The Eighth Circuit affirmed the district court’s determination that the relator failed to submit evidence refuting the defendant’s “strong showing” that its interpretation of the billing regulation was objectively reasonable. The Eighth Circuit noted that CMS had not issued guidance on the meaning of the term “emergence,” and that term has not been defined in LCDs or by professional organizations. And, medical experts for both parties agreed that “emergence” is a medical term that refers to a post-surgery recovery process that can extend into the recovery room.

Under those circumstances, the Eighth Circuit concluded that the practice’s interpretation of the regulation was objectively reasonable. The Eighth Circuit rejected the relator’s argument that “emergence” should be interpreted to end before transfer to the PACU, referring to that contention as “a claim of regulatory compliance, not an FCA claim of knowing fraud.”

In an amicus brief, the United States argued against adopting a sweeping rule that a defendant’s reasonable interpretation of an ambiguous regulation precludes FCA liability. The Eighth Circuit clarified that summary judgment would not have been proper, if evidence of government guidance existed that warned “a regulated defendant away from an otherwise reasonable interpretation of an ambiguous regulation.”

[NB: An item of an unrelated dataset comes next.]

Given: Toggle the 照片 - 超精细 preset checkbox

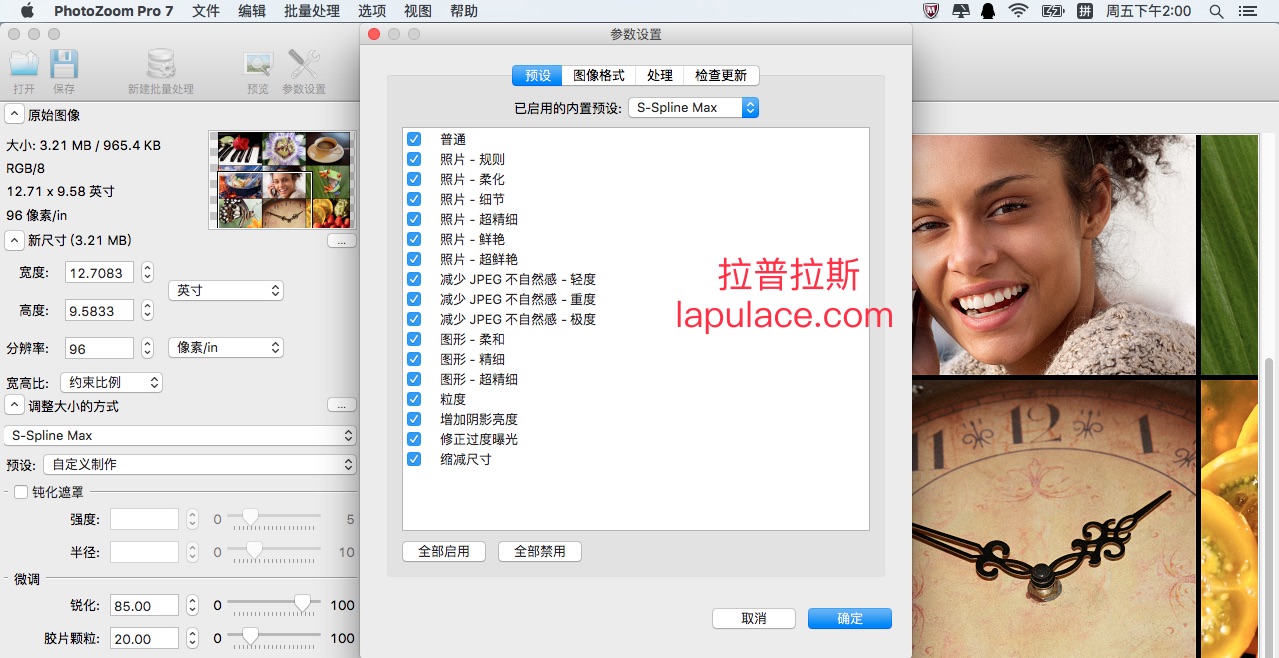Looking at the screenshot, I should click(x=414, y=219).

The Eighth Circuit’s opinion is consistent with the Seventh Circuit’s recent opinion affirming summary judgment for the defendant on similar grounds in U.S. ex rel. Sheet Metal Workers International Association v. Horning Investments, LLC (which was discussed here).

Notably, the Eighth Circuit also rejected the relator’s assertion that the practice violated the FCA by failing to document satisfaction of the participation step in patients’ medical records. The relator obtained through discovery reimbursement claims billed at the “medical direction” level and sought summary judgment on hundreds of claims that contained no documentation of the anesthesiologist’s presence for emergence.

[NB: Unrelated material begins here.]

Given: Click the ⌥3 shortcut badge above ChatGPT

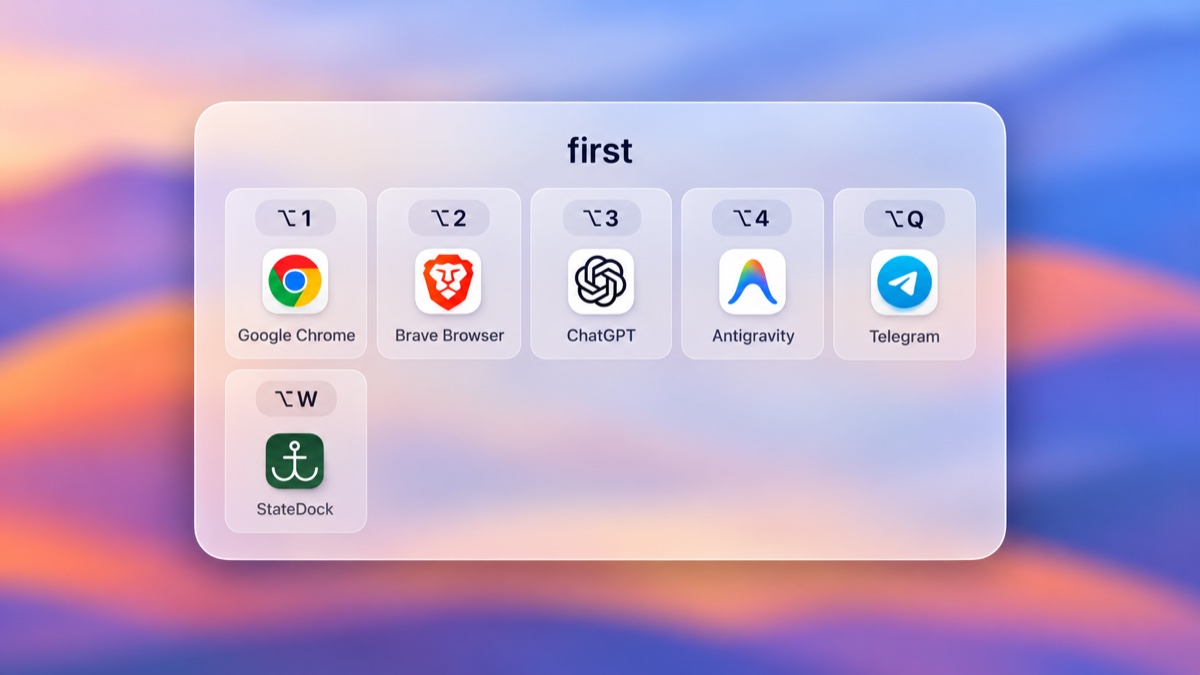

Affirming the district court’s denial of summary judgment on those claims, the Eighth Circuit noted that the regulation required documentation in the patient’s medical record, which is distinct from the defendant’s billing records. Although the relator had produced evidence that 31 medical records did not contain the required documentation, the Eighth Circuit agreed with the district court’s conclusion that evidence that the practice “may have negligently submitted 31 of 13,000 Medical Direction claims” did not constitute an FCA violation.

The Eighth Circuit reaffirmed its previous holding that “the FCA does not encompass those instances of regulatory noncompliance that are irrelevant to the government’s disbursement decisions,” but it did not cite or reference the U.S. Supreme Court’s recent decision in Universal Health Services, Inc. v. United States ex rel. Escobar, which addressed the issue of materiality to payment (and was discussed in detail here).